Revenue potential for its new Java Desktop System, which has been aggressively priced at US$100 per user, per year, may not be as high but represents a new competitive offering for Sun.
"It's just us and Microsoft (Corp.)," McNealy said, playing up recent customer wins for Java Desktop System.
The software has been adopted in China, in a deal with China Standard Software Co. Ltd., and McNealy also announced that Electronic Data Systems Corp. (EDS) has signed a global support agreement for the software.
"This is like 8.5 on the Richter scale," McNealy said.

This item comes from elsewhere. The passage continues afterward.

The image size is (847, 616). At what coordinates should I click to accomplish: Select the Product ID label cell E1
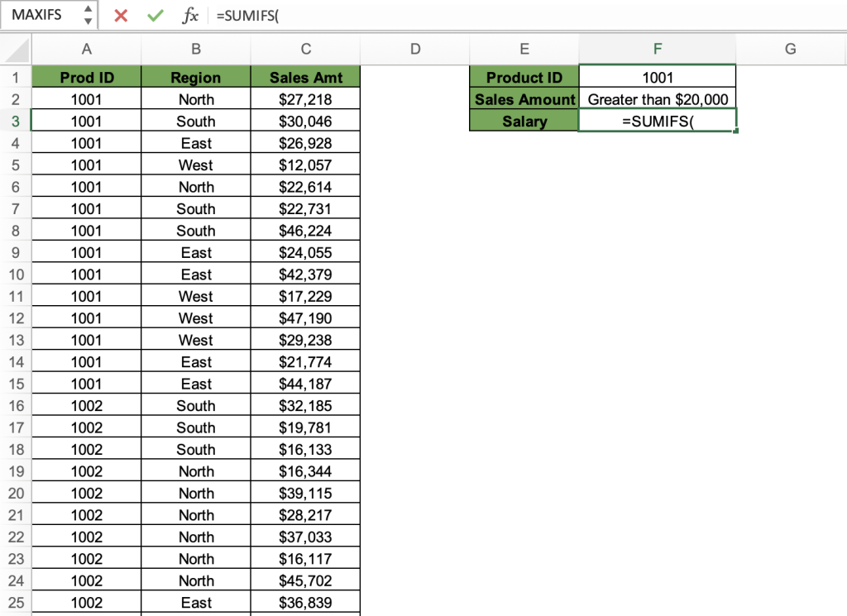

The support win reverberated with Rob ter Veer, support technology leader for Amsterdam-based IT services company Getronics. He said that his company would also consider offering support for Java Desktop System, given the EDS backing. What's more, ter Veer said that he was thinking about pitching support for the software to the Dutch government, which is currently contemplating the endorsement of widespread Linux adoption.
This would be good news for Sun, especially since McNealy noted that the company is moving its software model "at a crazy pace."
But individual software and hardware products don't represent Sun's overreaching strategy, according to McNealy, who stays faithful to the company's mission as a networked-computing company.
Sun executives served up a world ripe with network technologies at the conference, made possible by the company's Java programming language.
Java currently has three million developers worldwide, McNealy said, and Java technology is "everywhere."
McNealy sees this widespread deployment as a win over Microsoft, especially in the Web services realm.
"There's only two choices out there: (Microsoft's) .Net and Java Web Services, and I'm here to tell you Java
Web Services has won," he said.
Salting the wound, he referred to the wave of viruses targeting Microsoft and added, "When the last time you saw a Java virus?"
While Sun plays the field, attendees seemed content just to hear that the company would be in the game for the long-term.
"I didn't learn anything new (from McNealy's speech) but it was good to hear their strategy," said Carlos Loureiro, chief technology officer of Portuguese ERP (enterprise resource planning) provider Audaxys SA.
If confidence is a strategy, McNealy is well prepared. "Sun is back," he said, adding for the third time in an hour, "Did I mention we are cheaper than Dell (Inc.)?"
SunNetwork Berlin runs through Thursday.